This week started off with an endospore stain. We first begin a simple stain (smearing, air-drying & heat fixing-mentioned in previous posts!) and than placed the slide in a slide drying rack suspended over a beaker filled with boiling water. After covering the smear with Bibulous paper we wet the paper with Malachite Green dye. We continued to add dye to the paper, keeping it damp for around 5 minutes. We did not let all of the stain evaporate, therefore the slide could properly set but not kill the bacteria! After 5 minutes, we removed the slide with forceps (twisers) and set the slide on paper towels to cool down. The slide was than rinsed with distilled water and remove some excess Malachite Green from the slide. Then we added Safranin dye for 60 to 90 seconds over a sink on a drying rack. Once correct time had passed, we rinsed with distilled water and let dry. Once viewed under a microscope it was apparent that the Green Malachite dye had all rinsed away and only the Safranin stained bacteria remained. This meant that bacteria 'L' did not hace endospores as the Green Malachite dye reminds when there are endospores.
Next we did an acid-fast stain. We started with a simple stain and than suspended it over boiling water on a drying rack. Once covered with Bibulous paper, we saturated it with Ziehl-Neelsen Carbolfuchsin. We continued to keep the slide wet with dye for 3 to 5 minutes. Once time was up, we used forceps to remove the slide to cool down and to throw away the Bibulous paper into the proper waste. The slide was then rinsed with distilled water to remove excess dye and to remove even more stain we took acid-alcohol and dropped it over the slide, which we placed at a 45 degree angle over the sink, until the pink color of the Ziehl-Carbolfuchsin was done running off.

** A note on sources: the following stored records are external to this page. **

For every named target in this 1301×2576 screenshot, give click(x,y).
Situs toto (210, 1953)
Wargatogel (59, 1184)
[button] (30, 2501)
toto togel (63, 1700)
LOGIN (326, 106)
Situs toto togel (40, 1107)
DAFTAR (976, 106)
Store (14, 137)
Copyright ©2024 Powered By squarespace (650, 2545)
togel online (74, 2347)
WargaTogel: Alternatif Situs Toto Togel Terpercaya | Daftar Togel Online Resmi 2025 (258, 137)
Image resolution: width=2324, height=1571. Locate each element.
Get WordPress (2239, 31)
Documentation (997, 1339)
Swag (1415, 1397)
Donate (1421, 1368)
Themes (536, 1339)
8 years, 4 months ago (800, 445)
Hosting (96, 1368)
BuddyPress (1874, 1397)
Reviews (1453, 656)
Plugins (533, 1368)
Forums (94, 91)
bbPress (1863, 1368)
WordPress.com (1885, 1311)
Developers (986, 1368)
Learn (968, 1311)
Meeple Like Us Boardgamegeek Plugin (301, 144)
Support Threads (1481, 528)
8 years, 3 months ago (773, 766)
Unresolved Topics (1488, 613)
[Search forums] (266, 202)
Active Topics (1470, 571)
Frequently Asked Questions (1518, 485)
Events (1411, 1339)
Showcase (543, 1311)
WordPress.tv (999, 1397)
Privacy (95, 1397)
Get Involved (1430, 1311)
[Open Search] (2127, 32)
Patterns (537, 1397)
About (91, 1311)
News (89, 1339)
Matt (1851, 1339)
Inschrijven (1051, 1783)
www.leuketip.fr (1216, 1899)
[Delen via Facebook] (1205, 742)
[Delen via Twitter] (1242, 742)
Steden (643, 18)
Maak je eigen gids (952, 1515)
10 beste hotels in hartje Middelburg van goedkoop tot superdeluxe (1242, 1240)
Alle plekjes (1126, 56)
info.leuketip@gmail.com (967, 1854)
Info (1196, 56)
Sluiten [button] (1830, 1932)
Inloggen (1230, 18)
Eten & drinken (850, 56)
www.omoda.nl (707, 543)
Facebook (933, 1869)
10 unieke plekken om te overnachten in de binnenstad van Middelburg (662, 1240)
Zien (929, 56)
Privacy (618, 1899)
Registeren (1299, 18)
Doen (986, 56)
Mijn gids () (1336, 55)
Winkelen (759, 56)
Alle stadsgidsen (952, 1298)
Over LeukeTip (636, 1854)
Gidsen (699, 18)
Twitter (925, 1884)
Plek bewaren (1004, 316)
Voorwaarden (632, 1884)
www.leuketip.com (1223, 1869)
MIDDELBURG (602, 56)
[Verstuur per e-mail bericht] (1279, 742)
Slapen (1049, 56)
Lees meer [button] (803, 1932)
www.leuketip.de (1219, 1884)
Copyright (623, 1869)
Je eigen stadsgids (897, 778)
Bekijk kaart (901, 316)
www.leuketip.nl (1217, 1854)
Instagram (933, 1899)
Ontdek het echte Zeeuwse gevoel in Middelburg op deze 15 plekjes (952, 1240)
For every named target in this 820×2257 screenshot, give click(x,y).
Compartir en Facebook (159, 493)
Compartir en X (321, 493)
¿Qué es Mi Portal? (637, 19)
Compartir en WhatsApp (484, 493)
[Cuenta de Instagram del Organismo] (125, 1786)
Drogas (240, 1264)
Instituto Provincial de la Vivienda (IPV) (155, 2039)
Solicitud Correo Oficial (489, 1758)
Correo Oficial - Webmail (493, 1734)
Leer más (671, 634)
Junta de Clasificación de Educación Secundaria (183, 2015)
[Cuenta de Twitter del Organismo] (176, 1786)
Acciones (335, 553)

After once again using distilled water to rinse, we made sure to cover the smear with Methylene Blue for 2 minutes, rinsed it clean with more distilled water and than blotted dry with Bibulous paper.
Since bacteria 'L' remained dark pink after using acid-alcohol it is determined that our bacteria is acid-fast! This means the dark pink dye was trapped by the waxes in the cell membrane of bacteria 'L'!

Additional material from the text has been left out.